Hidradenitis suppurativa (Tobin/Kirby Lab):

Hidradenitis suppurativa (HS), also known as acne inversa or Verneuil’s disease, is a long-term painful chronic inflammatory skin disorder. It affects between 1 and 4% of the European population. A recent Irish study indicated a prevalence of 1.4%. HS is associated with substantial impairment of the patient’s quality of life due to pain, scarring, and low self-esteem as well as considerable socioeconomic costs. The exact causes of HS remain poorly understood. Current research suggests that genetic predisposition, modification of the skin microbiome and immune dysregulation are important factors. Therapeutic options are limited and all patients do not respond to them. Thus, it is important to better understand the disease to find new therapeutic targets.

In the Charles Institute, with the collaboration of St. Vincent’s University Hospital, we aim to elucidate the molecular and cellular mechanisms of HS using translational medicine and omics approaches. The ultimate goal is to develop more personalised and effective treatments for patients.

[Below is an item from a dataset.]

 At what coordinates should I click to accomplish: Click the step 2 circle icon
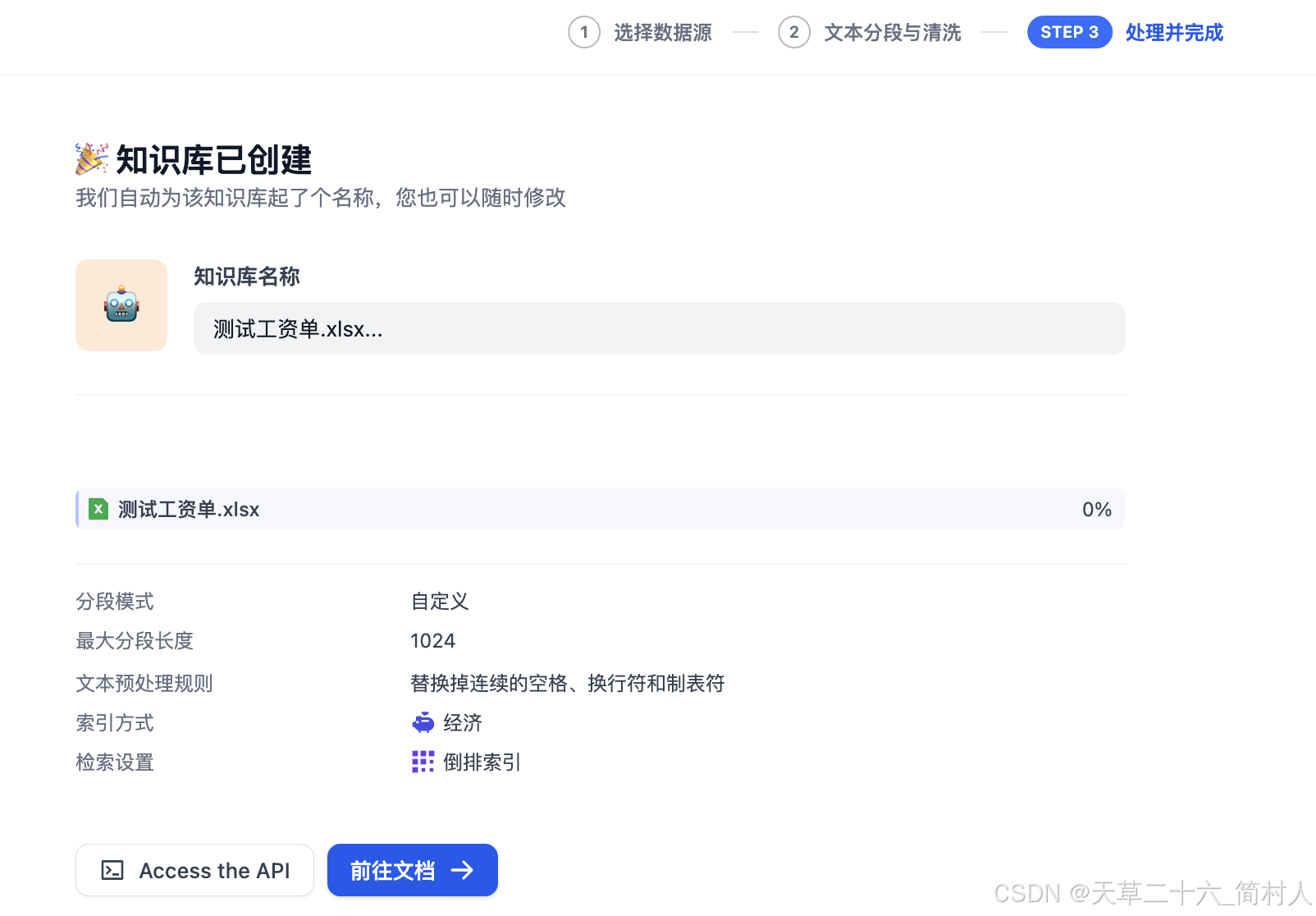coord(793,32)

Psoriasis (Tobin/Kirby Lab):

Psoriasis is a common chronic, itchy and sometimes painful skin condition. In psoriasis, the life cycle of skin cells is accelerated leading to a cell build-up which forms scales and red patches. However, the causes of psoriasis are not fully understood. Current research suggest that the immune system and genetics play major roles in its development. Psoriasis is a heterogeneous disease defined by five clinical subtypes. There is no cure for psoriasis and current treatments do not show efficacy for all patients.

In the Charles Institute, we aim to better understand the pathophysiology,
progression and phenotypes of the disease in order to improve or develop new treatments.

Rosacea:

Rosacea is a common inflammatory skin condition that affects the face and often the eyes. It shows up as red spots, like pimples, that break out on the cheeks and nose. Both men and women are affected with equal frequency and, unlike teenage acne, it usually starts in middle age. Some men develop enlargement of the nose (called rhinophyma) as a result of this problem. Rosacea is seen most frequently in people with pale sun-sensitive skin and is particularly common in Ireland. While this skin disorder is neither painful nor particularly itchy, it can cause much social distress and embarrassment for the sufferer because it is unsightly and prominent on the facial skin, and also because there has long been a common misbelief that it is caused by excessive alcohol intake.

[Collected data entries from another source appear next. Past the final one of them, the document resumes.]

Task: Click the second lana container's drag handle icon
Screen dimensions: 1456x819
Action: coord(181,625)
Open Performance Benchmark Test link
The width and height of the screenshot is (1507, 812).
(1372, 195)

The cause of rosacea remains unknown but we have shown that the population of a normal facial skin organism, the Demodex mite, is greatly increased in the skin of Irish rosacea sufferers. Our current research focuses on defining exactly how the Demodex mites interact with the human resident skin cells so that appropriate long term measures can be devised to deal effectively with this common facial skin disorder.